Kekerasan di Suriah akan menjadi yang terlama
dalam gelombang Kebangkitan Arab yang menggulingkan rezim Mesir, Tunisia, dan
Libya. Selama militer masih setia terhadap Presiden Suriah Bashar al-Assad,
selama itu pula rezim akan bertahan, apapun yang terjadi.
Apalagi pendukung setia Assad tidak hanya dari
kalangan militer. Ada banyak pendukung Assad dan Partai Baath yang berkuasa
saat ini. Pendukung Assad tidak hanya dari komunitas minoritas Alawite Syiah,
Kristiani, dan Druze, tapi juga kelompok borjuis Suriah dan kelas menengah.
“Saya pikir ini akan menjadi perang yang
sangat mengerikan dan berdarah sebelum dapat dihentikan. Dan saya memikirkan
hal itu, karena seperti Anda tahu, menteri luar negeri Amerika Serikat (AS)
Hillary Clinton menyebut krisis itu mengerikan dan Presiden AS Barack Obama
menganggapnya sangat mengerikan, tapi tetap saja perang terus terjadi,” papar
Robert Fisk, koresponden The Independent untuk Timur Tengah.
Saat ini pertempuran antara kelompok oposisi
bersenjata dan tentara rezim terus terjadi, meskipun ada kesepakatan damai yang
dimediasi Kofi Annan, utusan Liga Arab dan Perserikatan Bangsa-Bangsa (PBB)
untuk Suriah.
Pertempuran itu tidak berlangsung imbang
karena pemberontak kurang memiliki dukungan persenjataan dan tidak bersatu.
Pemberontak masih kalah dengan kekuatan pasukan rezim Assad yang bersenjata
lengkap, terkoordinir, dan solid. Maka tampaknya mustahil bagi pemberontak
berhasil menggulingkan Assad yang memiliki militer kuat.
“Saya telah pergi ke perbatasan dan mencoba
bertemu pemberontak bersenjata Tentara Suriah Bebas (FSA). Saya telah melihat
tiga atau empat faksi berbeda,” tutur Fisk.
Oposisi Suriah sangat terpecah belah dan tidak
dapat dilihat sebagai satu faksi tunggal. Hal itulah yang membuat banyak
pemimpin dunia, termasuk Obama yang mengatakan bahwa mereka tidak tahu siapakah
oposisi Suriah itu.
Karena tidak diketahui dengan pasti kekuatan
tunggal oposisi, maka Barat tetap sulit memberikan dukungan pada oposisi.

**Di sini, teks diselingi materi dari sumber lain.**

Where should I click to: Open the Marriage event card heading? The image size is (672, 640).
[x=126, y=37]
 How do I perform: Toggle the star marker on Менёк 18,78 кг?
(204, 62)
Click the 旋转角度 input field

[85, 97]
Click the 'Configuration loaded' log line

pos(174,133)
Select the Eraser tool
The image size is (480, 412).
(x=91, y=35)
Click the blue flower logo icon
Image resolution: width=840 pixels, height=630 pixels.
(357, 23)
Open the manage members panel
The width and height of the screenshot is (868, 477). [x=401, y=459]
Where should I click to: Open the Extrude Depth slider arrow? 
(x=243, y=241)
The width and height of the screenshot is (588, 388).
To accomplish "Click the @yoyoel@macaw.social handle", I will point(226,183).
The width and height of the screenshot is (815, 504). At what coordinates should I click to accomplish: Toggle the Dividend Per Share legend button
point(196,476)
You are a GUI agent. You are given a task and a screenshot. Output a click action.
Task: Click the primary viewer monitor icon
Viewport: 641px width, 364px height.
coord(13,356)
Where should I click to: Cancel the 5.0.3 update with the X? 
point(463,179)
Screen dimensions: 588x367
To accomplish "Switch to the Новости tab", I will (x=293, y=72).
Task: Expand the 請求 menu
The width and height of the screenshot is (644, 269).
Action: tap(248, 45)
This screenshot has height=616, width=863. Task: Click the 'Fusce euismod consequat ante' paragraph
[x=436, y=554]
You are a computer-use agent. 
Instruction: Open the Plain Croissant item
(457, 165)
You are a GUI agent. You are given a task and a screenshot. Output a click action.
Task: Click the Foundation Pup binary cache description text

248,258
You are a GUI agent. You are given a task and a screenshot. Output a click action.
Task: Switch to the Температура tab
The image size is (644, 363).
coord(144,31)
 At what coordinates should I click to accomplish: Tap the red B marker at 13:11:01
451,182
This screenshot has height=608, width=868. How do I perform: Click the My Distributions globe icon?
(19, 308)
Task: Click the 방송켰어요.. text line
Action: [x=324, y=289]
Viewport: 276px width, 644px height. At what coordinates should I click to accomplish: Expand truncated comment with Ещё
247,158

Apalagi sangat mungkin bahwa berbagai kelompok oposisi itu termasuk anggota Al
Qaeda dan mereka mungkin terlibat dalam pembantaian di Houla, Suriah, yang
menewaskan lebih dari 100 orang, termasuk anak-anak dan perempuan.
Meskipun saat ini sejumlah negara-negara Teluk
yang Sunni telah mempersenjatai pemberontak Suriah, namun langkah itu belum
cukup. Yang dibutuhkan untuk menggulingkan rezim Assad ialah pasukan tank dan
anti-pesawat serta personil militer yang cakap. Hal ini tidak dimiliki oleh
pemberontak bersenjata saat ini dan dalam waktu dekat mendatang.
“Militer Suriah tetap setia pada presiden
Assad. Dan sepanjang itu terjadi, selama itu pula Damaskus tetap menjadi pusat
kota. Bashar al-Assad tidak akan tergulingnya, meskipun Obama atau pemimpin
negara lain menginginkannya,” ungkap Risk.
Diplomasi
Gagal
Dalam setahun terakhir, rezim Assad
menunjukkan bahwa mereka dapat mengelola negara itu, meskipun diterpa krisis,
kemerosotan ekonomi, dan status paria. Bantuan dari Iran membuat Suriah tetap
survive menghadapi berbagai tekanan internasional. Dan sepanjang rezim itu
mampu membuat militer dan aparat keamanan senang, Assad mungkin akan tetap
selamat untuk beberapa tahun ke depan.
“Diplomasi telah gagal. Enam poin rencana
damai Annan tidak dapat berhasil karena tidak diakui rezim dan oposisi Suriah.
Rencana Annan hanya mampu menjauhkan Rusia dari Assad, tapi ini tidak akan
mudah,” papar Aaron David Miller, pengamat dari Woodrow Wilson International
Center for Scholars dan negosiator Timur Tengah dalam pemerintahan Partai
Demokrat dan Partai Republik AS, serta penulis buku "Can America Have
Another Great President?".
Selain itu, Rusia telah menyaksikan
bekas-bekas aliansinya telah berguguran seperti pin-pin dalam permainan bola
bowling. Semua yang berada dalam tekanan AS, seperti Saddam Hussein dan Muammar
Khadafi, telah tumbang. Rusia tentu tidak ingin Suriah mengikuti nasib seperti
Libya. Kini Washington juga mendesak Rusia untuk menekan Iran dalam isu nuklir.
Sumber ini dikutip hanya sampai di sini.